(Data entries)
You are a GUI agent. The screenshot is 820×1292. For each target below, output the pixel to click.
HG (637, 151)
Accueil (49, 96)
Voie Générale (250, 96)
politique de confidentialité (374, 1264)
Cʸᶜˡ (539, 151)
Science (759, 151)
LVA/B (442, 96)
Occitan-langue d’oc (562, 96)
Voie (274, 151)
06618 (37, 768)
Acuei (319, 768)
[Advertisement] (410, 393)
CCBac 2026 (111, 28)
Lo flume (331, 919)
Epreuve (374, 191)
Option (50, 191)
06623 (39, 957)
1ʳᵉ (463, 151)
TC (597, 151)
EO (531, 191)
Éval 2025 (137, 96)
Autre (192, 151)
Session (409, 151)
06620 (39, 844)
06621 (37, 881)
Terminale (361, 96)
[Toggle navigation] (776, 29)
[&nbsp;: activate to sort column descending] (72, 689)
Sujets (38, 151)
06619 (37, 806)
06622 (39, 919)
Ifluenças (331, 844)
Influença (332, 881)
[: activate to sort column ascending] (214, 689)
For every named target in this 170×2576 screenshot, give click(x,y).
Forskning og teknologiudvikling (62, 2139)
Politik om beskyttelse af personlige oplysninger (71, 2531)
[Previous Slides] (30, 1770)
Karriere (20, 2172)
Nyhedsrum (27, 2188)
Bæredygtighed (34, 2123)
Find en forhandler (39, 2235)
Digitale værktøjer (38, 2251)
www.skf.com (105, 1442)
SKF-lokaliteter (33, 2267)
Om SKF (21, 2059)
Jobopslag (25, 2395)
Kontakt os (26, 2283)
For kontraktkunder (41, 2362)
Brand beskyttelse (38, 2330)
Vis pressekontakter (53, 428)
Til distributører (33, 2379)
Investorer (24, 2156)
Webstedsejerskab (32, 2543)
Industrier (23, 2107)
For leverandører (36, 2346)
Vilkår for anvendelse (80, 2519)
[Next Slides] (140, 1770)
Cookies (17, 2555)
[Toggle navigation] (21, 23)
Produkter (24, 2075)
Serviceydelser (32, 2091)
* * *
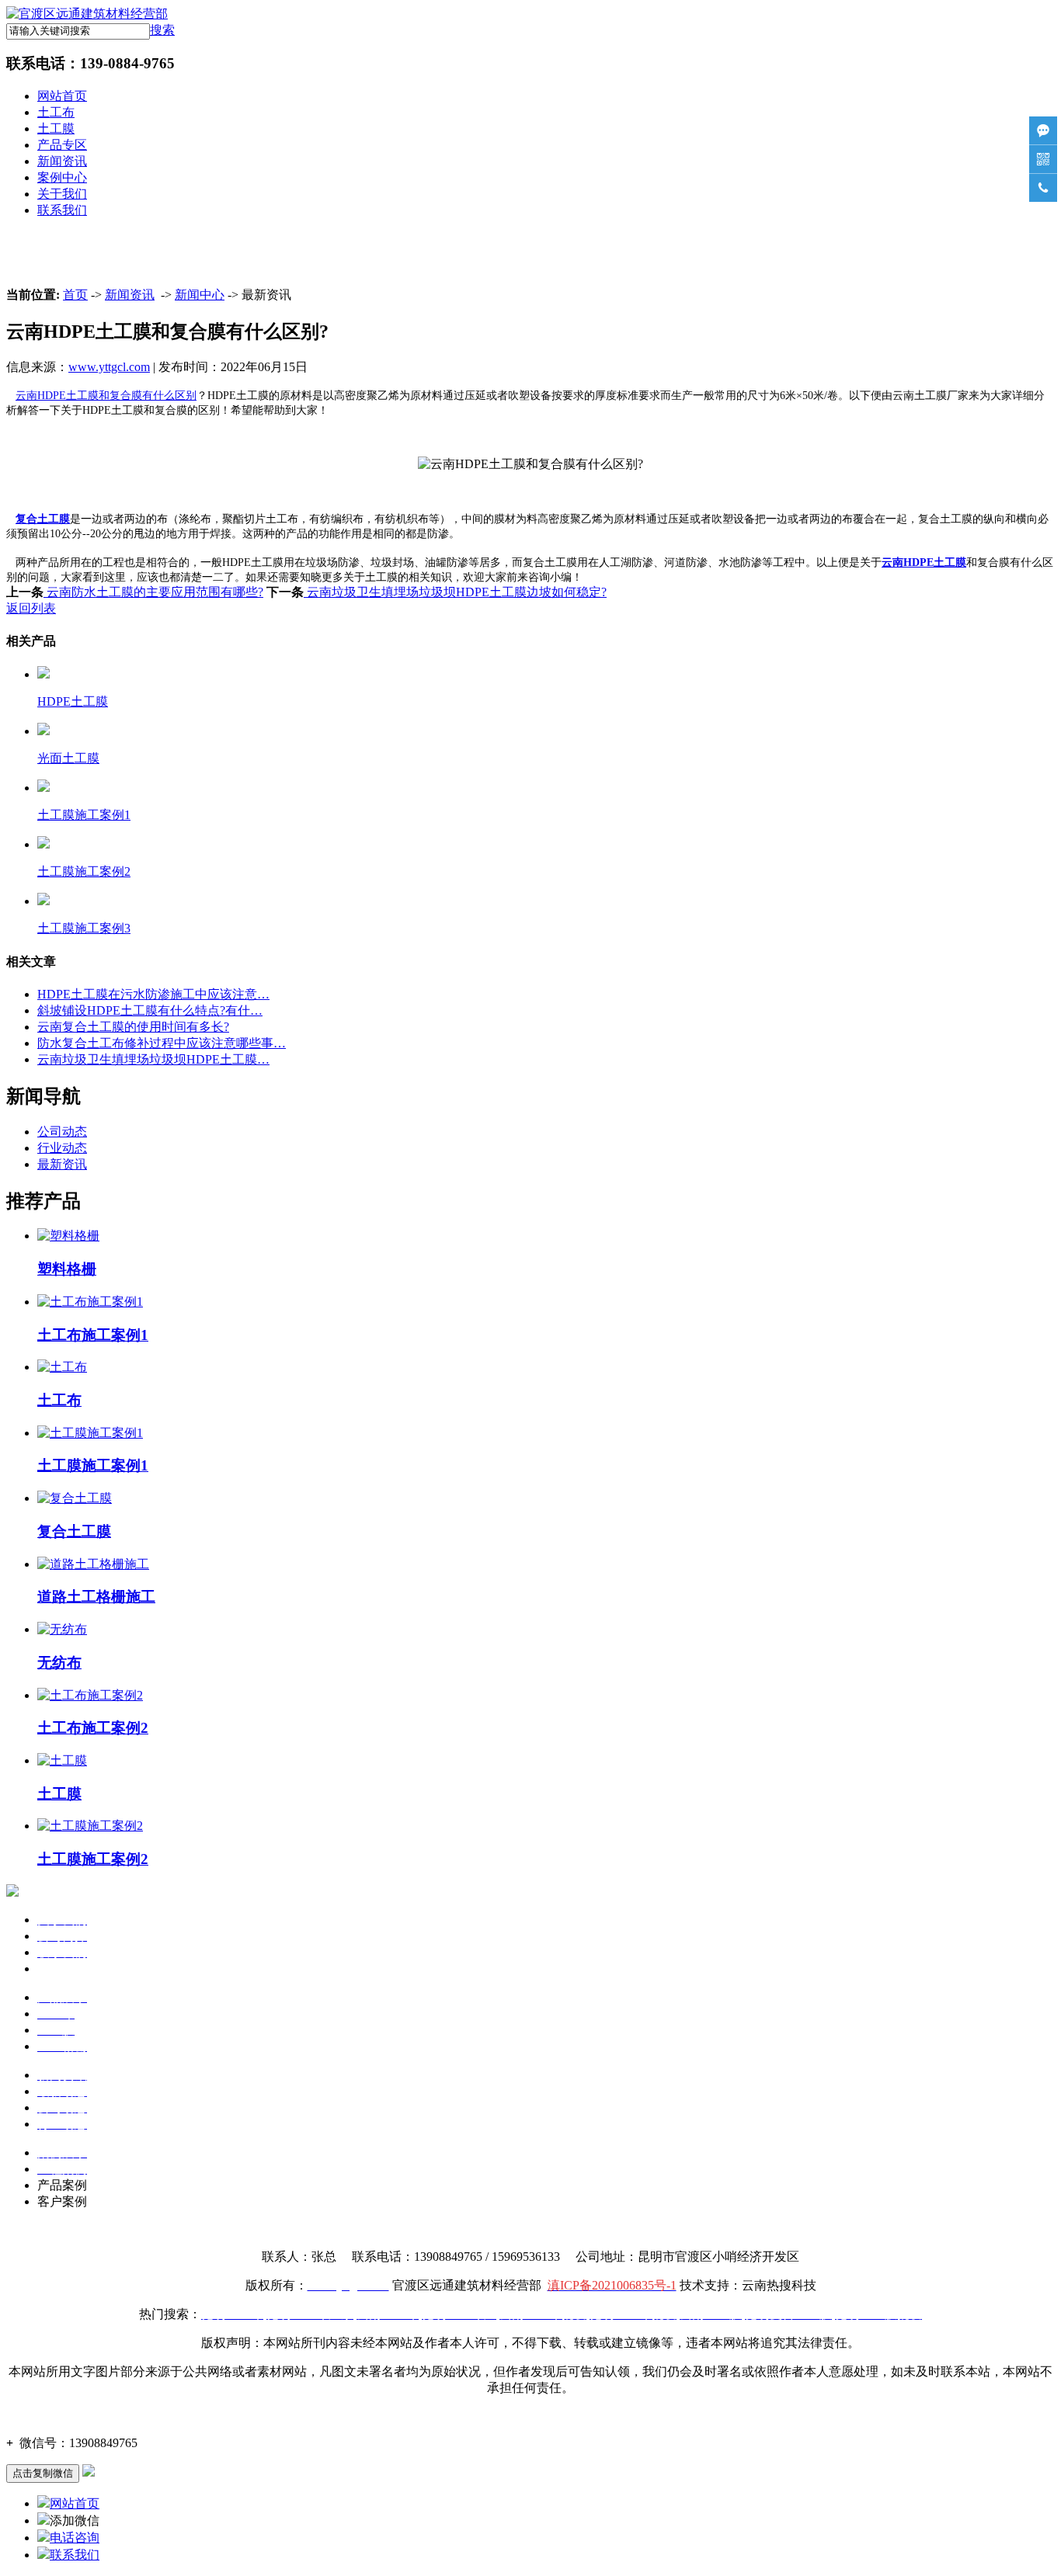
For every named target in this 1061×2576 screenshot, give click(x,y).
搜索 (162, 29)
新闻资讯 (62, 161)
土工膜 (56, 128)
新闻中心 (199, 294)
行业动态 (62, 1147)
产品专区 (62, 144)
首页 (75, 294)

» **Your task**:
Starting at the line above that holds "Sujets (38, 151)" and ending at the line that holds "For leverandører (36, 2346)", transcribe each line exactly and include no other lines.

» **Answer to this problem**:
Sujets (38, 151)
06619 (37, 806)
06622 (39, 919)
Ifluenças (331, 844)
Influença (332, 881)
[: activate to sort column ascending] (214, 689)
For every named target in this 170×2576 screenshot, give click(x,y).
Forskning og teknologiudvikling (62, 2139)
Politik om beskyttelse af personlige oplysninger (71, 2531)
[Previous Slides] (30, 1770)
Karriere (20, 2172)
Nyhedsrum (27, 2188)
Bæredygtighed (34, 2123)
Find en forhandler (39, 2235)
Digitale værktøjer (38, 2251)
www.skf.com (105, 1442)
SKF-lokaliteter (33, 2267)
Om SKF (21, 2059)
Jobopslag (25, 2395)
Kontakt os (26, 2283)
For kontraktkunder (41, 2362)
Brand beskyttelse (38, 2330)
Vis pressekontakter (53, 428)
Til distributører (33, 2379)
Investorer (24, 2156)
Webstedsejerskab (32, 2543)
Industrier (23, 2107)
For leverandører (36, 2346)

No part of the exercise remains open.